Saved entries
+--

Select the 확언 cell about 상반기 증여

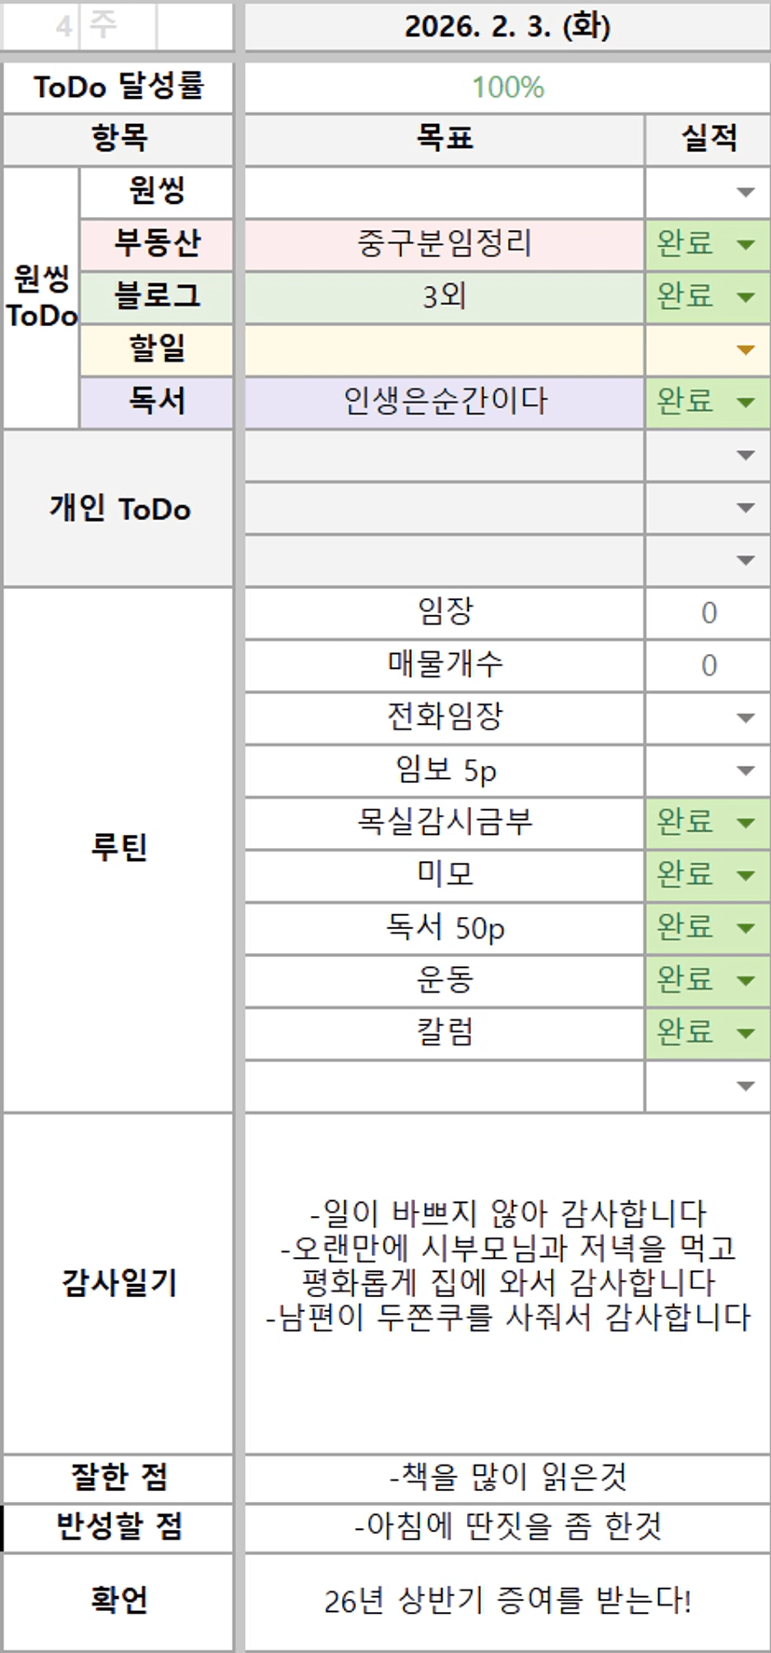point(507,1601)
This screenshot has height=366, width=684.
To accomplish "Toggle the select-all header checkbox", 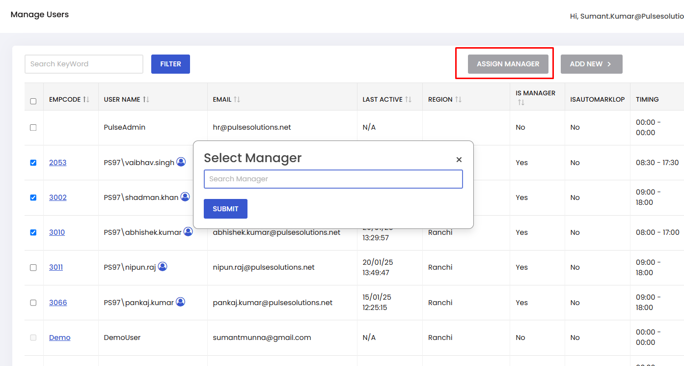I will coord(33,101).
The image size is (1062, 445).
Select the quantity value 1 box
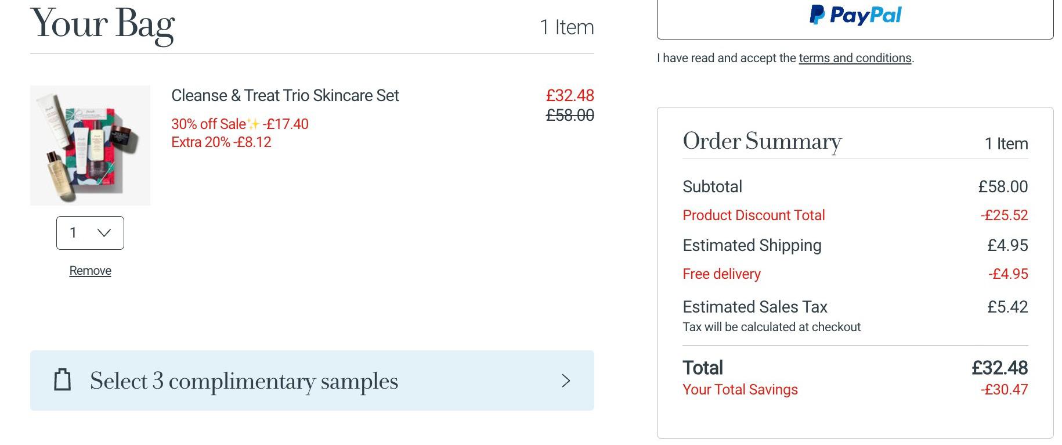tap(90, 233)
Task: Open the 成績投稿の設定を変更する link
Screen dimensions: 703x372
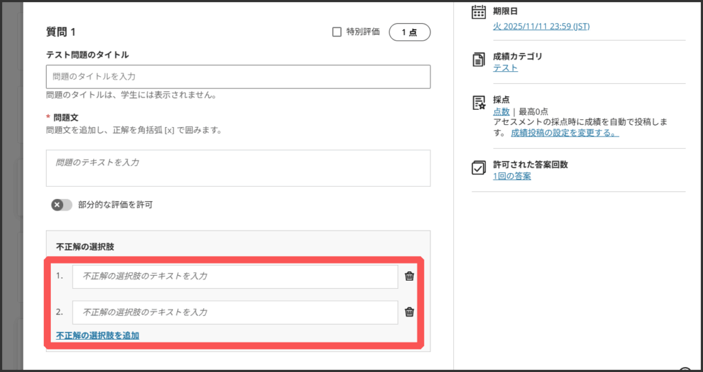Action: click(564, 132)
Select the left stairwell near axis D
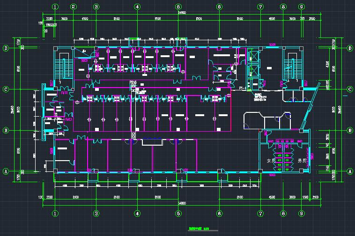The width and height of the screenshot is (355, 236). coord(62,69)
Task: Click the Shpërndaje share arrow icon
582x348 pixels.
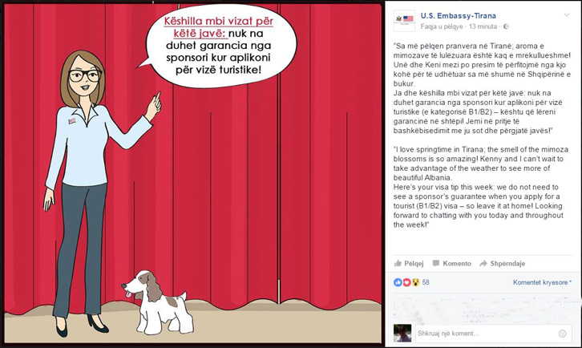Action: tap(483, 264)
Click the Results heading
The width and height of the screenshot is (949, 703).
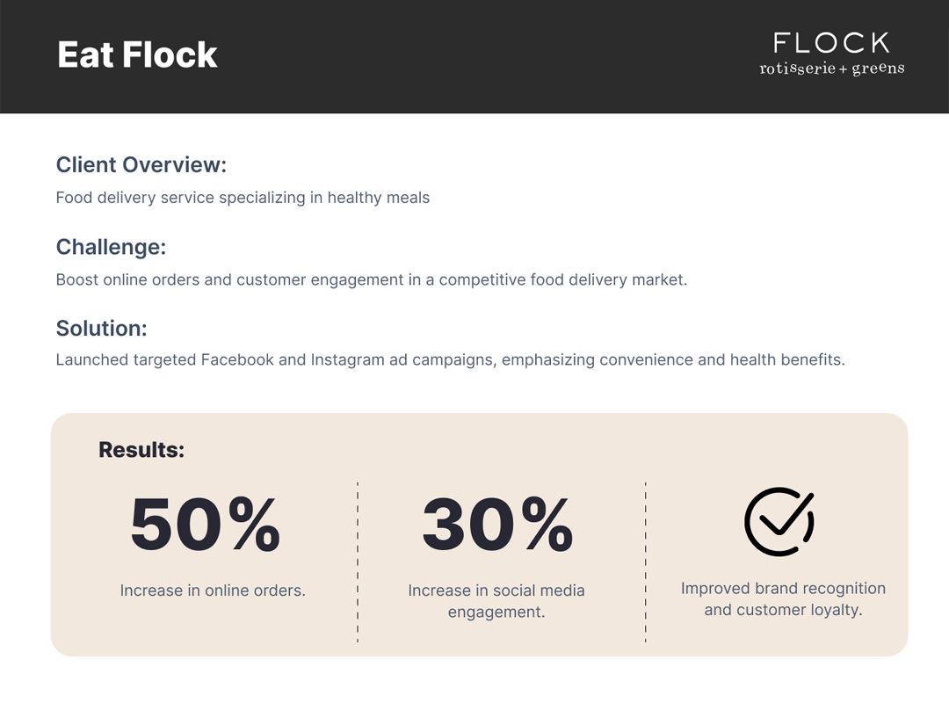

+--

__EXERCISE DIRECTIONS__.
Which of the lines above contain "Task"? Return them all.

__ANSWER__.
Task: Open the 成績投稿の設定を変更する link
Task: Click the Shpërndaje share arrow icon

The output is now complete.